L'intro est très rock and roll, avec un saxophone bien gras (je me demande bien qui le joue). Je me suis persuadé à l'époque que la deuxième voix, celle qui chante "What have you ever done ?" et "Godevil's waiting in the shadows", était celle d'Alan. J'ai eu des hésitations aujourd'hui, mais je pense quand même que c'est bien le cas.

On enchaîne ensuite sur un ton moins furieux et plus dans le style habituel d'Ed Ball avec une autre très bonne chanson, Heaven sent me an angel, la seule de l'album reprise sur I helped Ed Ball escape, en version électro-pop par Si Farrier
Elle donne le ton de la suite de l'album, qui est d'excellente tenue, à part une baisse de régime sur les deux derniers titres.
Il y a plusieurs autres titres rapides et électriques (I'll be your volunteer, Department store et It had to happen), mais aussi la ballade avec harmonica Love like haze or rain, Chelsea green avec un arrangement surprenant et How to start your own country au rythme un peu martial.
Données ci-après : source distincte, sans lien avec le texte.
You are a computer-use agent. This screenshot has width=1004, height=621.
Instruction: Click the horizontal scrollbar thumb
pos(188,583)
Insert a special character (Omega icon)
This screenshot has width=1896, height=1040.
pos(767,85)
J'ai découvert en préparant cette chronique qu'il y avait quatre titres en plus sur l'édition CD de l'album. Il s'agit en fait de démos de quatre des chansons, en solo, avec boite à rythmes. Elles auraient été suffisamment bonnes pour sortir telles quelles, en EP par exemple.

Après la fin de Creation, Ed Ball n'a plus sorti aucun nouveau disque de ses projets. On l'a retrouvé en 2006 à l'époque de My dark places pour épauler son pote Dan Treacy en enregistrant et tournant avec Television Personalities. Il pensait en 2005 sortir un nouvel album solo. J'ai l'impression qu'il ne faut pas trop compter dessus.

Contrairement à un grand nombre de disques de The Times publiés avant ou après, Beat torture n'a jamais été réédité depuis 1988, mais l'album est intégralement en écoute sur YouTube, les quatre titres de l'édition CD compris.